Le ministre de l’Intérieur Aryeh Deri a déclaré que si la Cour suprême empêchait Israël d’expulser les immigrés clandestins en provenance d’Afrique vers des pays tiers, Il sera nécessaire qu’Israël construise un deuxième centre de détention pour accueillir ceux qui sont actuellement dans le pays.

Plus de 3 300 demandeurs d’asile et migrants sont actuellement incarcérés dans le centre de détention Holot dans le sud d’Israël, où les détenus sont tenus de s’enregistrer au cours de la matinée et le soir. Mais ils sont libres de sortir du centre pendant la journée.

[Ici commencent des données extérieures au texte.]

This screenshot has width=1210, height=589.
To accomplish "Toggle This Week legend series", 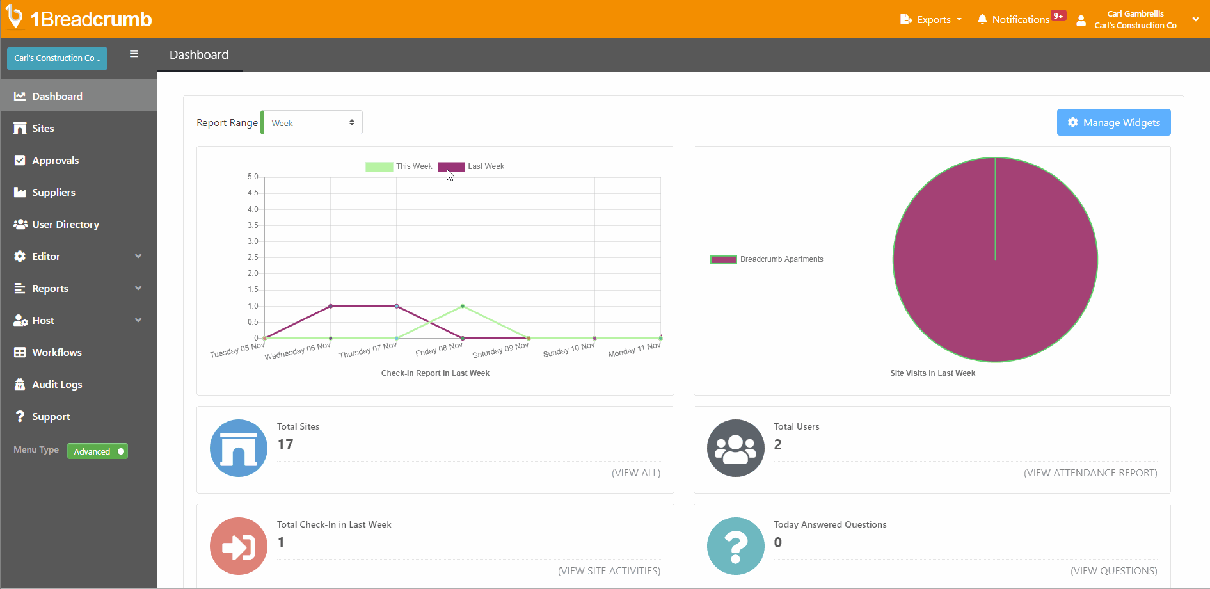I will click(x=399, y=166).
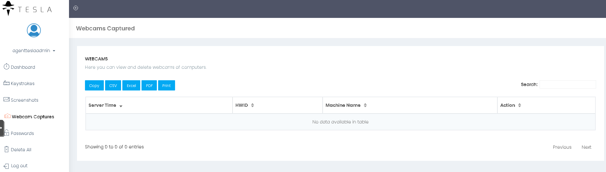Click the Passwords lock icon
Screen dimensions: 606x172
click(7, 133)
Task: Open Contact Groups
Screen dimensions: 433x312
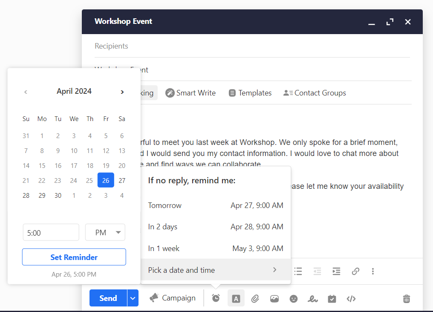Action: pos(315,92)
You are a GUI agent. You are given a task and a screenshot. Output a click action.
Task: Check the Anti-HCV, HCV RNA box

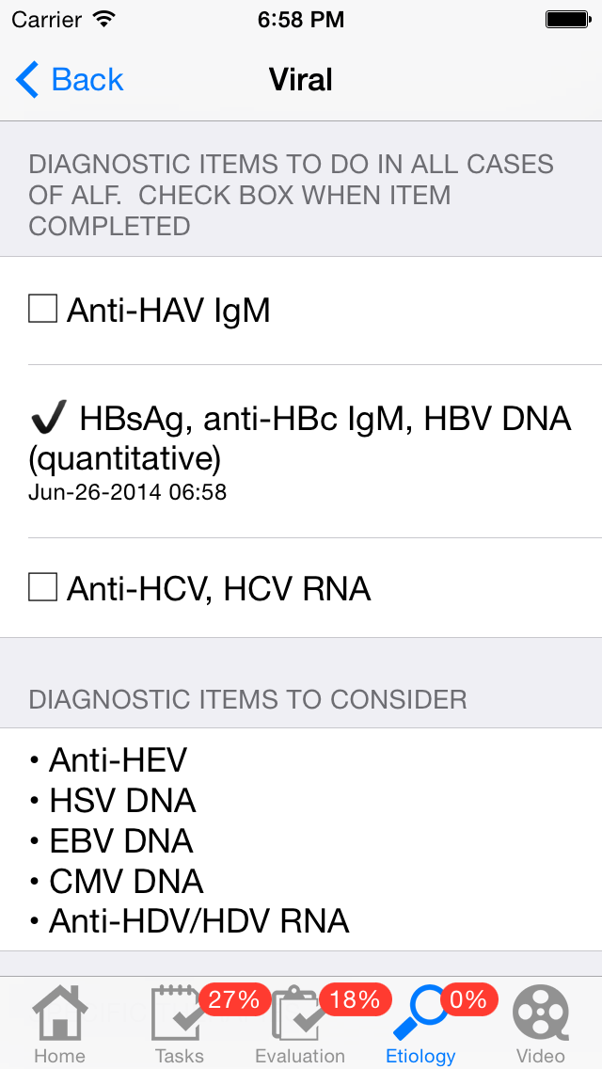(x=42, y=587)
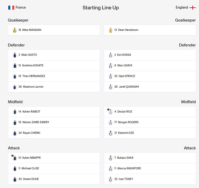Click the France flag icon

point(11,8)
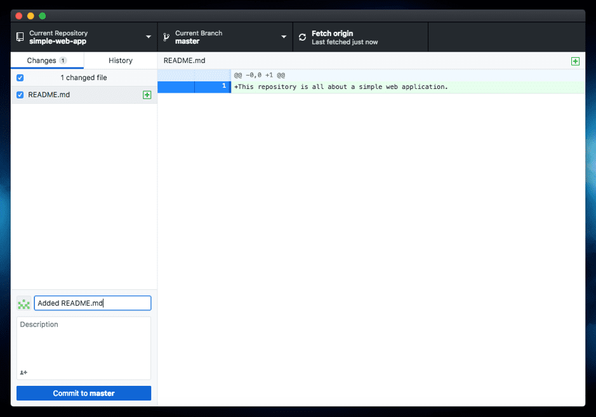Click the identicon avatar beside the commit summary
Image resolution: width=596 pixels, height=417 pixels.
[23, 303]
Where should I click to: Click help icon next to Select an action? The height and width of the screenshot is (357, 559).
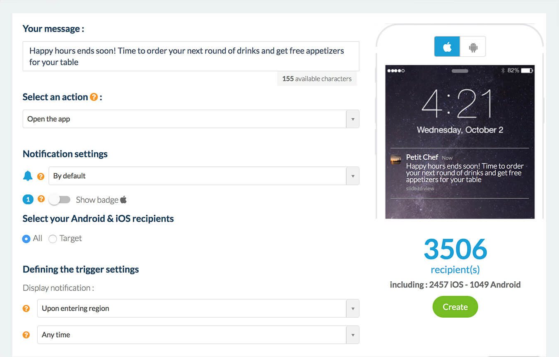coord(94,97)
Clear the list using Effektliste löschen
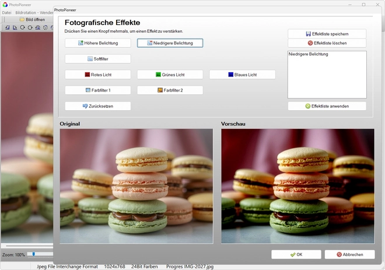Screen dimensions: 385x270 click(x=327, y=43)
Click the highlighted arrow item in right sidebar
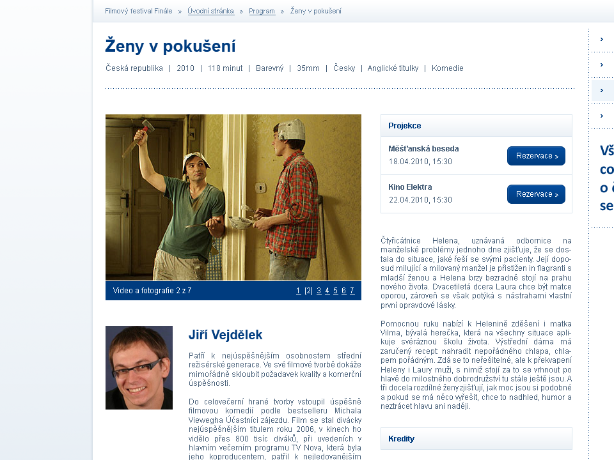This screenshot has height=460, width=614. (x=602, y=90)
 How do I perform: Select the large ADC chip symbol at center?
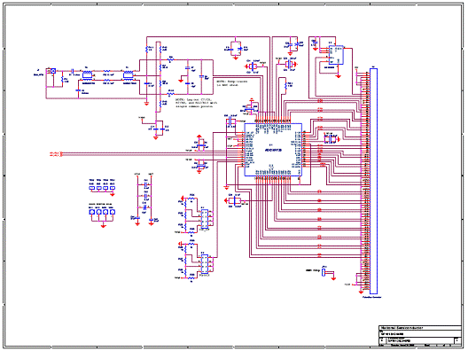[x=273, y=150]
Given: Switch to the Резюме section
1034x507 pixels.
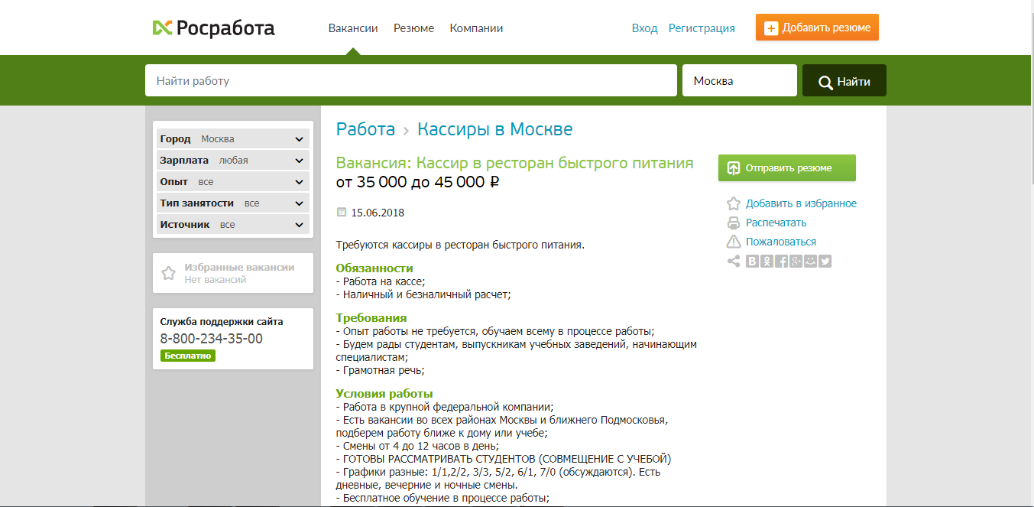Looking at the screenshot, I should (413, 28).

« Le centre de détention Holot ne suffit pas et nous aurons besoin de construire une autre grande installation », a affirmé Deri lors d’une réunion de la commission des Affaires intérieures de la Knesset. « Je préfère ne pas en arriver là et de travailler pour maximiser les accords signés avec d’autres pays ».

En août, la Cour suprême a ordonné au gouvernement de libérer les migrants clandestins détenus pendant plus d’un an sur le site. Cette décision a affecté 1 178 demandeurs d’asile.

Les chiffres officiels montrent que quelque 47 000 immigrants illégaux sont en Israël, la quasi-totalité viennent d’Erythrée et du Soudan. La plupart de ceux qui ne sont pas détenus vivent dans des zones pauvres dans le sud de Tel-Aviv, où il y a eu plusieurs manifestations pour protester contre leur présence.

Depuis 2006, Israël connaît des difficultés pour établir et mettre en œuvre un cadre juridique clair pour faire face à l’afflux important des migrants, ce qui entraîne régulièrement la mise en place de politiques ad hoc confuses et souvent contradictoires sur l’immigration.

La grande majorité des migrants africains vivant en Israël et demandent le statut de demandeur d’asile mais l’État n’a reconnu que moins de 1 % des demandeurs d’asile et, depuis 2009, moins de 0,15 % – le taux le plus bas dans le monde occidental.